By Paula Simons, Edmonton Journal
EDMONTON - Joe Pastion, 41, is chief of the Dene Tha’ First Nation. The band, in the far northwest corner of the province, 555 kilometres north of Grande Prairie, has a registered population of 2,911.
According to audited statements filed with the federal department of Aboriginal Affairs and Northern Development, the chief of the Dene Tha’ earns about $88,000 a year, plus expenses. Band councillors get paid a base salary of $60,000. Last year their expenses ranged from a low of $3,500 to a high of $29,000. That may not sound very exciting. But the simple fact that we know it is revolutionary.
Under the terms of Ottawa’s controversial new First Nations Financial Transparency Act, every First Nation in Canada was required to file an audited statement and schedule of salaries for elected officials by midnight this past Tuesday. As of early afternoon Wednesday, you could only find filings from fewer than a dozen of Alberta’s 45 First Nations on the website. Aboriginal Affairs says it may take more than a week to get all the results up online. Yet what’s there already makes fascinating reading.
Pastion tells me he opposes the new legislation. He and his colleagues had nothing to hide, he says, they have long made their financial statements public to their whole community. He thinks this act is short-term political hype, a way for the Harper government to distract from the social turmoil and real problems on reserves.
“If you look at the money we get, it’s nothing compared to what they get in the Senate, or what senior bureaucrats get.”
I ask him to guess the salaries of some of his fellow chiefs.
I read out some numbers.
An audible gasp.
“Holy smokes,” he mutters.
And there, in a nutshell, you have everything that’s wrong and everything right, about the Transparency Act.
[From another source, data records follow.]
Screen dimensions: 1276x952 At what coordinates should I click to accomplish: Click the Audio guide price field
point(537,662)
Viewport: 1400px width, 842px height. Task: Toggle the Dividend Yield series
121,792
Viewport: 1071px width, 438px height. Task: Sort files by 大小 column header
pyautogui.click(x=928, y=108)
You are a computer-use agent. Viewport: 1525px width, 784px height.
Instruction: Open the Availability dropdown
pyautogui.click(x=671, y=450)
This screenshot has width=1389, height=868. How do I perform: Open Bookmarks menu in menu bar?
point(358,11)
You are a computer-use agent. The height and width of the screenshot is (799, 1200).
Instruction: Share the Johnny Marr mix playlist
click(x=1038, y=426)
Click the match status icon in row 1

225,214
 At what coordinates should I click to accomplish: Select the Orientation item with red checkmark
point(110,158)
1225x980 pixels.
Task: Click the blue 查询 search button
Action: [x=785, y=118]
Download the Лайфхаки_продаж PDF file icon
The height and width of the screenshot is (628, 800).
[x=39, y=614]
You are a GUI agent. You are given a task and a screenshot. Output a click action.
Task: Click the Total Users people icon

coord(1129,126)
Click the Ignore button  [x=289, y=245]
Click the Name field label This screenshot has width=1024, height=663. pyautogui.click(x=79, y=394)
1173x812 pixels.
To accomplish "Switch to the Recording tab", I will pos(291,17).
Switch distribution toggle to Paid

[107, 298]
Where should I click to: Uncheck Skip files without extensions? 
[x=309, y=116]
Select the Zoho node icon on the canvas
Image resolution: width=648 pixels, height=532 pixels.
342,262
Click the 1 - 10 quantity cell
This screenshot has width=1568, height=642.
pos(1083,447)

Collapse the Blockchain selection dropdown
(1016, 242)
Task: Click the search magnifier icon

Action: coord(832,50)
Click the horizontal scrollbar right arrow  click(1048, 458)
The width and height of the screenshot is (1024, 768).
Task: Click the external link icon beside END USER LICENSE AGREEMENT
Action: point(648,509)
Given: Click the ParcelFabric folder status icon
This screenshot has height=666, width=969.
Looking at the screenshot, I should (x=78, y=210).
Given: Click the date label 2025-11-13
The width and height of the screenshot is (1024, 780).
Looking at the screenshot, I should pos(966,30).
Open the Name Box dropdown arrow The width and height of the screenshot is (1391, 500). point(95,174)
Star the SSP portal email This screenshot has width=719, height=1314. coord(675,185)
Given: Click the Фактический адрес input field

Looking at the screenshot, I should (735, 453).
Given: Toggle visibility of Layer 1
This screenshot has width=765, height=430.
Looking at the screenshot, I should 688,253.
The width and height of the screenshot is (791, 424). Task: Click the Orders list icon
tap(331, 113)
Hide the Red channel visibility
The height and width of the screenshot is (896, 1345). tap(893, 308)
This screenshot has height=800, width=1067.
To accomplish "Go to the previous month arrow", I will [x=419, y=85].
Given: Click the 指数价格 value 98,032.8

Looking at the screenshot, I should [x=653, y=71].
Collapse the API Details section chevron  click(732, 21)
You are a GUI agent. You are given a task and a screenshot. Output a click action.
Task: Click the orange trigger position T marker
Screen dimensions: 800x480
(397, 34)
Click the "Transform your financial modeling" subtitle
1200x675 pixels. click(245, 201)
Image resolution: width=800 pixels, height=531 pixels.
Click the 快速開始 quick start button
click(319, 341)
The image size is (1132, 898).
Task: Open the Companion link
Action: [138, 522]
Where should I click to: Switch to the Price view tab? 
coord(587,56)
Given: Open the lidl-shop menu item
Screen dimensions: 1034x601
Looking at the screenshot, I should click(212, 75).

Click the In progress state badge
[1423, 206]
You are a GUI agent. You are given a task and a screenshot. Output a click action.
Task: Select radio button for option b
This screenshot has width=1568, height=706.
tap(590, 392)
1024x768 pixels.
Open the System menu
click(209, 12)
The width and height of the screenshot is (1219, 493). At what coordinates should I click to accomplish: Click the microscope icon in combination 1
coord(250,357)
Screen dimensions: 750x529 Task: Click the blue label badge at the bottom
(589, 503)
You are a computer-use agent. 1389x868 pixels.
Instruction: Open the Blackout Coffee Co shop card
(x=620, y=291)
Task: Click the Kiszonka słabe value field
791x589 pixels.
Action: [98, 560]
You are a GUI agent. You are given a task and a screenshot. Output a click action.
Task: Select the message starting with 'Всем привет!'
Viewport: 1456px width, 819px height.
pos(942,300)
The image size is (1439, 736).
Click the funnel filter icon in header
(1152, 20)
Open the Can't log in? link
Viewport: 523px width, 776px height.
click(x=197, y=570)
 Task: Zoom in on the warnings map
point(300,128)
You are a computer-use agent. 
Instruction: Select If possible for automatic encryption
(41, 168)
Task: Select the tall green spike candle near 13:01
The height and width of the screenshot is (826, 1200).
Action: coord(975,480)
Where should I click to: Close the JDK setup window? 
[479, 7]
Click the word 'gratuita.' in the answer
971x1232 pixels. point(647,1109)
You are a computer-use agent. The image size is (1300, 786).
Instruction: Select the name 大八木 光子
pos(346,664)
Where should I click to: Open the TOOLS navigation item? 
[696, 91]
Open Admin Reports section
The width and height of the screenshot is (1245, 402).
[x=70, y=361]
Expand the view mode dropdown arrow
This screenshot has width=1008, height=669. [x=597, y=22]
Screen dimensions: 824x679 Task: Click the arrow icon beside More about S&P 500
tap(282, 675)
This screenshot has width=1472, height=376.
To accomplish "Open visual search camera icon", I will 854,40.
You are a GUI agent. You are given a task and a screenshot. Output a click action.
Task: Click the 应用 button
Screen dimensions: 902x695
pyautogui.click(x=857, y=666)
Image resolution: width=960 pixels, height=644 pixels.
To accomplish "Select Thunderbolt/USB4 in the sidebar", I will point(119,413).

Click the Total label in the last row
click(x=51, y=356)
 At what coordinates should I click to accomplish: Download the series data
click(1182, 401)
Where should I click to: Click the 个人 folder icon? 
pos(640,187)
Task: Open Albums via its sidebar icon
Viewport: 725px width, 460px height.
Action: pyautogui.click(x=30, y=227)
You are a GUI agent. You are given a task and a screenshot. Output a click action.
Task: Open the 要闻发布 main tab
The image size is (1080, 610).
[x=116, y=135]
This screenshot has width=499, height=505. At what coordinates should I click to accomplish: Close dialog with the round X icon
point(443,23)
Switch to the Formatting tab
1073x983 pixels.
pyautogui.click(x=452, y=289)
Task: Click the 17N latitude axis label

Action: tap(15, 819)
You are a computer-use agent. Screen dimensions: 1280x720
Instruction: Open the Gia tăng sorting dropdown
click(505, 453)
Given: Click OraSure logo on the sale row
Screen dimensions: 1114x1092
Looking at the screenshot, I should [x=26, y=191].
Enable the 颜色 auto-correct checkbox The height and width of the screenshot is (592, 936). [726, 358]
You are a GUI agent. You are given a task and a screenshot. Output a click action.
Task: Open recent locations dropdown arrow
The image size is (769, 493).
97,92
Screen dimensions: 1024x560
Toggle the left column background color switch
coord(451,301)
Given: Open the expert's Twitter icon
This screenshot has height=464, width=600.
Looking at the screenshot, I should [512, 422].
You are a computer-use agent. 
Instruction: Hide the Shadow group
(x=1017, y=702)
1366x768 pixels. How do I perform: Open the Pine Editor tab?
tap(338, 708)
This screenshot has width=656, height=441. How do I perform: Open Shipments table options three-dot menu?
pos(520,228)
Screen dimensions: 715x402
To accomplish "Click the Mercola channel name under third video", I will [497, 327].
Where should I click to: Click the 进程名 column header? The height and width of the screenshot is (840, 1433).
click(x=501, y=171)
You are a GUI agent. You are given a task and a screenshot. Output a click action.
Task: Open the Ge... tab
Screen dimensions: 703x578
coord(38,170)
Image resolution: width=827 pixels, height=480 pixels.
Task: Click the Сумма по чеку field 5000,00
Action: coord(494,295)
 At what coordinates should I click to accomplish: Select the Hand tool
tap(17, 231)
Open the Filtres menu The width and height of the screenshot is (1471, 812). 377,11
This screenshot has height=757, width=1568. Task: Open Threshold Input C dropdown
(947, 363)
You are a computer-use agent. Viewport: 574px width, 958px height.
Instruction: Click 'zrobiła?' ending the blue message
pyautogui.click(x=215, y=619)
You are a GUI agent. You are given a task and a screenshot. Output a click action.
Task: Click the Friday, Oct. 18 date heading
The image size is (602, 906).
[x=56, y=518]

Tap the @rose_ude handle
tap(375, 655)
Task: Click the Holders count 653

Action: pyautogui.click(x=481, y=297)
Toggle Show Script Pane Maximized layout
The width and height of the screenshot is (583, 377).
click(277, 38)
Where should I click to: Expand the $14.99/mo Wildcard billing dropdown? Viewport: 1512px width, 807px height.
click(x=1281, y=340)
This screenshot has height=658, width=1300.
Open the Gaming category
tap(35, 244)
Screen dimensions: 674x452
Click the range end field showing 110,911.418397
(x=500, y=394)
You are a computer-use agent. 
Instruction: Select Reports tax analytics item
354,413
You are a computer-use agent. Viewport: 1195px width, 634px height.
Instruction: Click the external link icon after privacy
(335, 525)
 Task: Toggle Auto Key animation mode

The act, brainchild of the Canadian Taxpayers Federation, insinuates that First Nations can’t be trusted to manage their own money and be accountable to their own members. Given the latest relevations about Mike Duffy, not to mention Alison Redford, that paternalism might well gall.
But while you can fault the government for its neo-colonial rhetoric, this act is vital and long overdue. Now, for the first time, First Nations citizens will enjoy the rights of every other Canadian — to hold their own elected officials to account. They’ll have easy public access to the audited statements and salary reports not just for their own First Nation, but for their neighbours. They’ll be able to compare data and management practices, to ask hard questions about whether their local leaders are providing them with value for money.
Here are a few of the numbers that shocked a moderately-paid chief like Pastion.
The Peerless Trout First Nation, near Peerless Lake, has a registered population of just 864. But its chief, James Alook, received $205,937 in salary and expenses last year, including $109,998 for travel.
The O’Chiese First Nation, near Rocky Mountain House, has a population of 1,270. Last year, it paid Chief Darren Whitford, a base salary of $164,453, with another $100,778 for travel and personal expense, for a total compensation package of $265,231.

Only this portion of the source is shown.